As for the microbiological results, all three cases were confirmed by WNV IgM in the CSF, which is one of the laboratory criteria for diagnosis of a WNV case [18], in line with EU case definition. Low-level viruria was demonstrated in the convalescent phase of the disease from the second case; this could be the reason why the WNV lineage by sequencing analysis of flaviviral PCR amplicons was not successful.

Investigation of WNV in urine is not currently included in the laboratory criteria to define a WNV case by the European Centre for Disease Prevention and Control [18]. Previous reports have demonstrated that viruria is associated with WNV fever and neuroinvasive infection and that higher and prolonged levels of WNV can be observed in urine vs blood samples [29,30]. The United States Centers for Disease Control and Prevention’s Guidelines for Surveillance, Prevention, and Control of WNV include virus isolation, antigen or RNA detection in body fluids other than CSF and/or serum as diagnostic criteria to confirm WNND [31]. In this study, WNV RNA could only be demonstrated in the urine from one patient with no detectable viraemia. An earlier urine sampling might have helped to improve RNA detection and genetic characterisation of WNV neuroinvasive disease.

Due to the heterogeneity of the epidemiological situation of WNV in Europe, surveillance strategies should be tailored to the unique epidemiological demands of each country to optimise efficiency and rational use of resources [26]. Countries with yearly reported outbreaks in humans or animals, like Spain, Italy or Greece, aim for early detection of WNV circulation and surveillance measures in these areas may involve active surveillance of autochthonous case in humans or animals.
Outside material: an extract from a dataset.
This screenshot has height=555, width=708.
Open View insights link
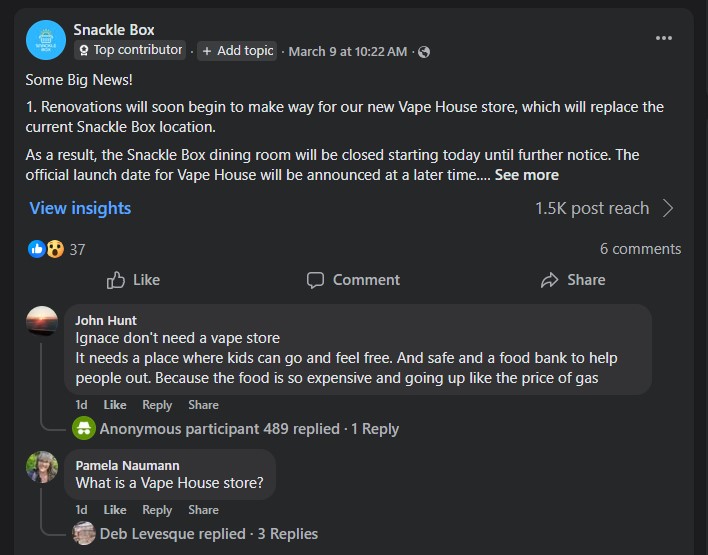click(80, 208)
In these cases, active vector surveillance may not be cost-effective and human surveillance should be focused on preparedness.
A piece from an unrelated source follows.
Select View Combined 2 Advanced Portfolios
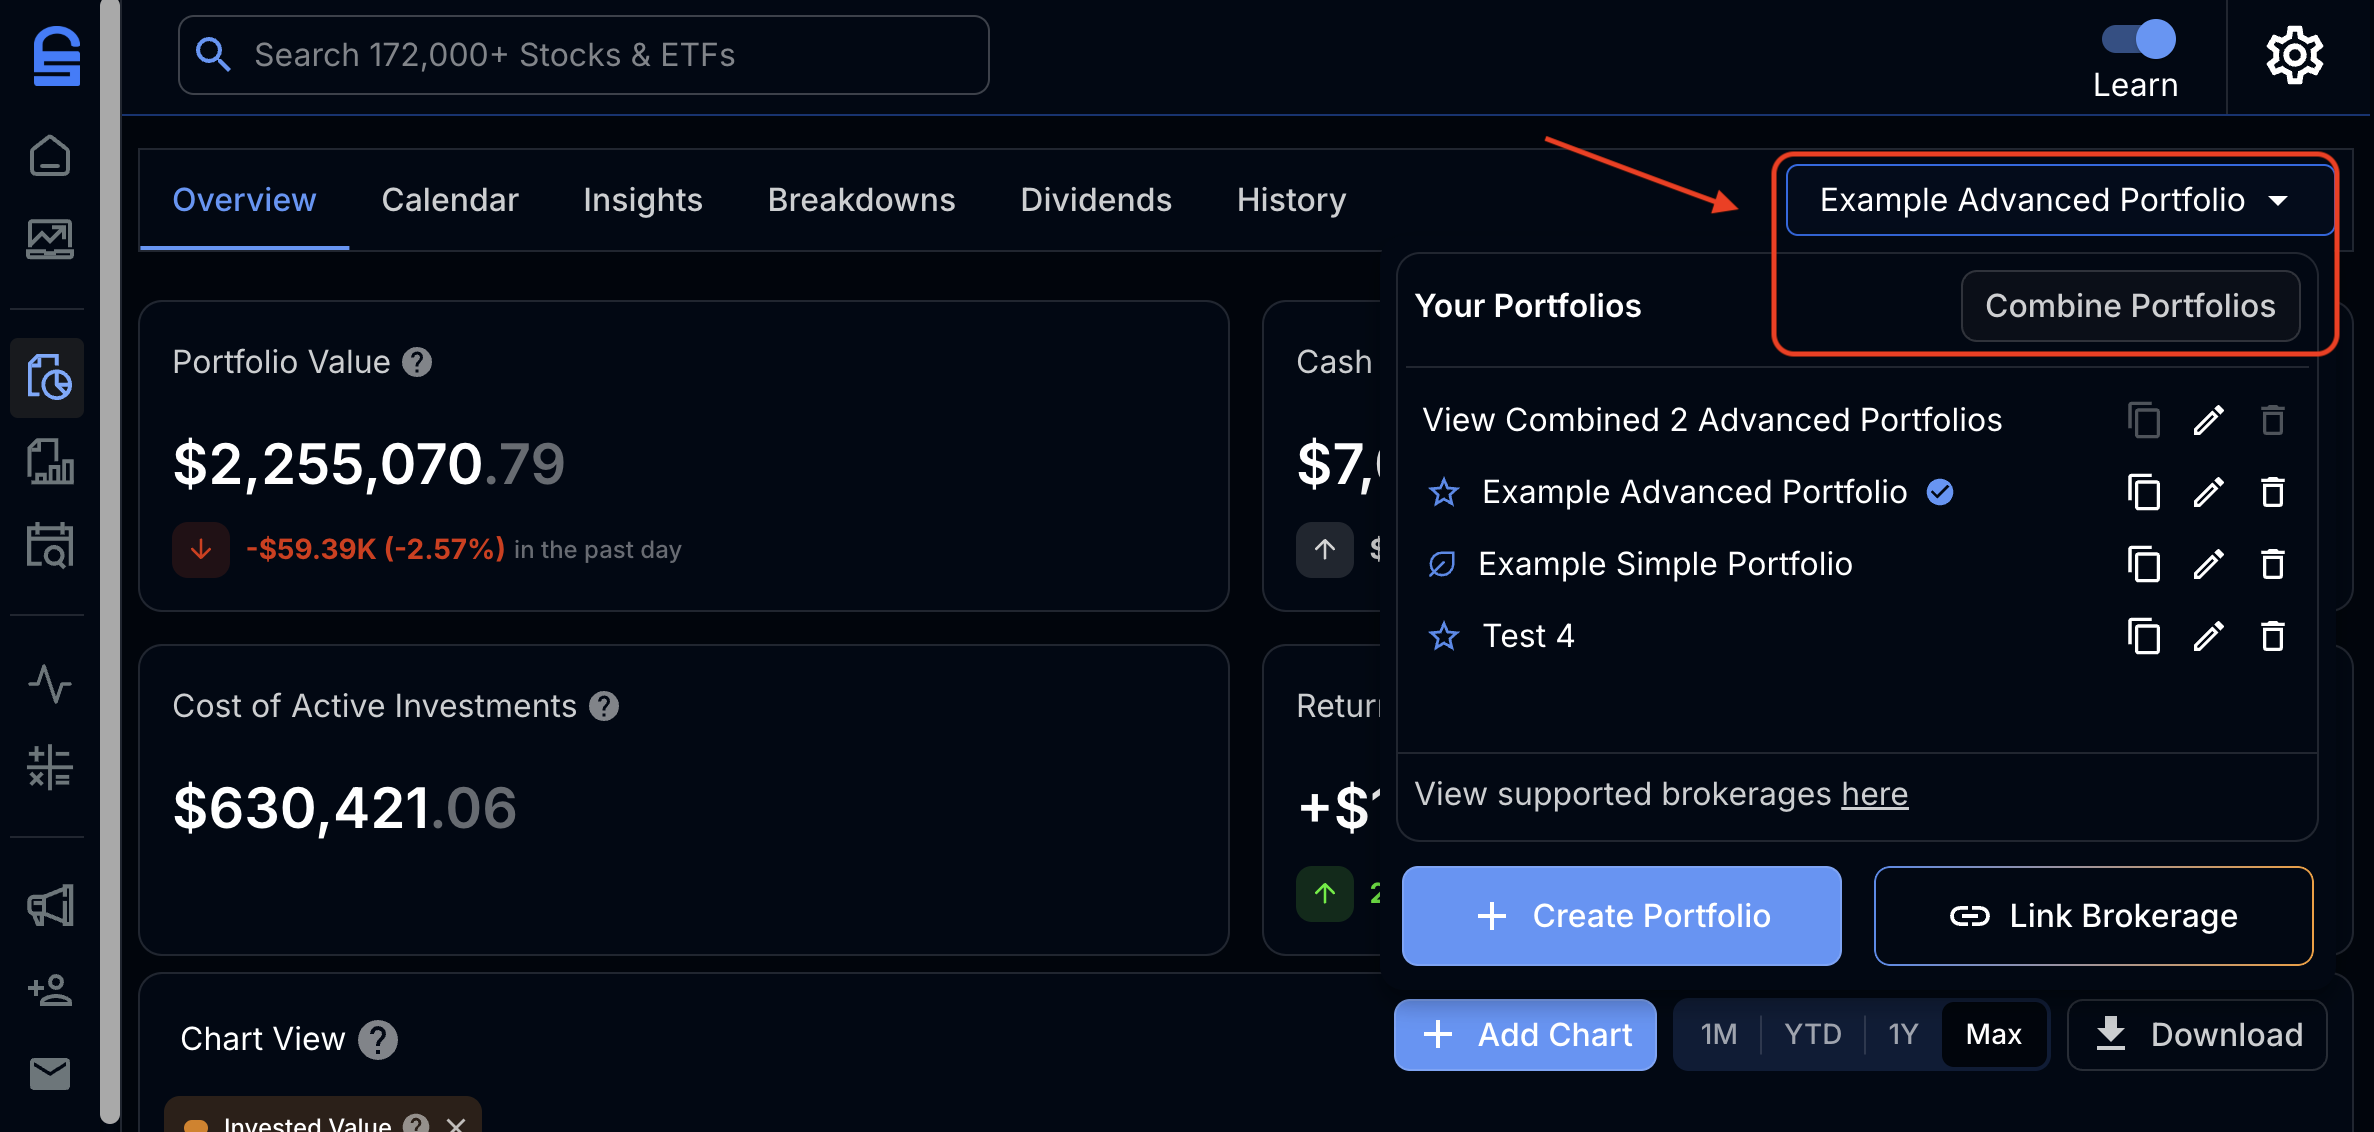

Early detection and description of human cases in areas where virus circulation has been previously identified is essential for establishing prevention and control measures. A multidisciplinary approach involving trained and well-informed physicians, veterinarians and other allied professionals is necessary. Likewise, it is also fundamental to identify the affected territory in order to adopt the appropriate control measures. This allows early detection of cases and prompt escalation of appropriate control measures that are implemented at the beginning of the vector season. In Europe, WNV surveillance protocols change in accordance with the peculiarities of the WNV epidemiological situation in each country. Currently there is no WNV vaccine for humans; therefore, surveillance and control measures play a key role in the management of the spread of the disease.
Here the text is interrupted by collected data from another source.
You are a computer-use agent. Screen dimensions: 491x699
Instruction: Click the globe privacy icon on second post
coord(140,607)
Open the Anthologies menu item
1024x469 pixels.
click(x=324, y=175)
As a result of this outbreak and the gathered experience, SVEA WNV protocol was updated in October 2016. Surveillance is a powerful instrument to guide targeted control measures. SVEA will continue to establish measures to control WNV disease in humans and work in partnership with the different agencies involved.

Acknowledgements

We wish to thank The Ministry of Environment, Agriculture, Fisheries and Food (MAPAMA), The General Secretary of Agriculture and Food in Andalusia, The Environmental and Land Planning Service in Andalusia and The Andalusian Federation of Municipalities and Provinces (FAMP) for their contribution to the surveillance of the WNV.

Conflict of interest: None declared.

Authors’ contributions: Nuria López-Ruiz wrote the manuscript and analysed the data; María del Carmen Montaño-Remacha was responsible for the epidemiological surveillance of the WNV outbreak; Enric Durán-Pla contributed to WNV surveillance during the season; Josefa Ruiz-Fernández was responsible for the epidemiological surveillance in Andalusia and coordinated the different agencies involved; Mercedes Pérez-Ruiz and Jose María Navarro-Marí carried out and coordinated microbiology surveillance in the reference laboratory where samples were processed; Celia Salamanca-Rivera conducted the epidemiological surveillance of WNV cases; Blanca Miranda and Salvador Oyonarte-Gómez coordinated the response in blood donations. All authors contributed to the discussion and reviewed the manuscript. All authors read, commented upon and approved the final version of the paper.